## TASK ITEM
Begin at the line bearing "Instruction: Open the". Transcribe it and all subsequent lines of the material below exactly, and nothing more.

BEGIN

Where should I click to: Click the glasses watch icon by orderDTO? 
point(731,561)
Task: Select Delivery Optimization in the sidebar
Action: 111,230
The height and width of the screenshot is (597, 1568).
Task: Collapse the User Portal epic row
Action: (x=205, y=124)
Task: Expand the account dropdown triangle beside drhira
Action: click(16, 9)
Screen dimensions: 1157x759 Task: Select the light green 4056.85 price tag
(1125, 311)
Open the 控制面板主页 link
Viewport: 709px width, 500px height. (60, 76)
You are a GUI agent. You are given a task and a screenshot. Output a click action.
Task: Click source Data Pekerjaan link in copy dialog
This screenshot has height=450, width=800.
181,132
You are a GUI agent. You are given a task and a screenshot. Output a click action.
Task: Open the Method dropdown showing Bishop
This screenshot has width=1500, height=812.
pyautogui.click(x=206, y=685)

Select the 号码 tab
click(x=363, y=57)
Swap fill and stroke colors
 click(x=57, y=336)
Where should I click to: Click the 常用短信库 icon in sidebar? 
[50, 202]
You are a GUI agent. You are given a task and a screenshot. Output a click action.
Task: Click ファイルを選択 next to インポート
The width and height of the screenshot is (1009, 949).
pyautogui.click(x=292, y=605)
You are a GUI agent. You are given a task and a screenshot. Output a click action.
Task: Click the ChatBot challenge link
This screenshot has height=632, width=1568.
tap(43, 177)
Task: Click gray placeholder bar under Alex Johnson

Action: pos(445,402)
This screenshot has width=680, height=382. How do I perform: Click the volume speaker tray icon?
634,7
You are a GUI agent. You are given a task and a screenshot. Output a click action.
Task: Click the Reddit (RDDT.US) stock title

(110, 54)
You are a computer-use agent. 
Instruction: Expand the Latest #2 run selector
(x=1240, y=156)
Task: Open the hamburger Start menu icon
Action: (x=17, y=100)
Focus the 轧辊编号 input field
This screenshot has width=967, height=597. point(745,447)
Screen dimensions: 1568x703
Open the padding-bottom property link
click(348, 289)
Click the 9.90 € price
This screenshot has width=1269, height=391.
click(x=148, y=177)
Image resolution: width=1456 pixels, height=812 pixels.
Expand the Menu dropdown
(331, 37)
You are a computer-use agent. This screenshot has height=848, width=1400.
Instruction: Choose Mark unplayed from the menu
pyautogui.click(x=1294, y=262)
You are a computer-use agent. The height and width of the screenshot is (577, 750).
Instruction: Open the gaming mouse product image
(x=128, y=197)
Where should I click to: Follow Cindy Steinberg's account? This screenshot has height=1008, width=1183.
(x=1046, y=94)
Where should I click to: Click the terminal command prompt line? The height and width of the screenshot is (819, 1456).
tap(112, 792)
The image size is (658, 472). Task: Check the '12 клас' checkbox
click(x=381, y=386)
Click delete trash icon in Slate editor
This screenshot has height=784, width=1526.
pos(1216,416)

END

## COMPLETED EXERCISE
Instruction: Open the gaming mouse product image
(x=128, y=197)
Where should I click to: Follow Cindy Steinberg's account? This screenshot has height=1008, width=1183.
(x=1046, y=94)
Where should I click to: Click the terminal command prompt line? The height and width of the screenshot is (819, 1456).
tap(112, 792)
The image size is (658, 472). Task: Check the '12 клас' checkbox
click(x=381, y=386)
Click delete trash icon in Slate editor
This screenshot has height=784, width=1526.
pos(1216,416)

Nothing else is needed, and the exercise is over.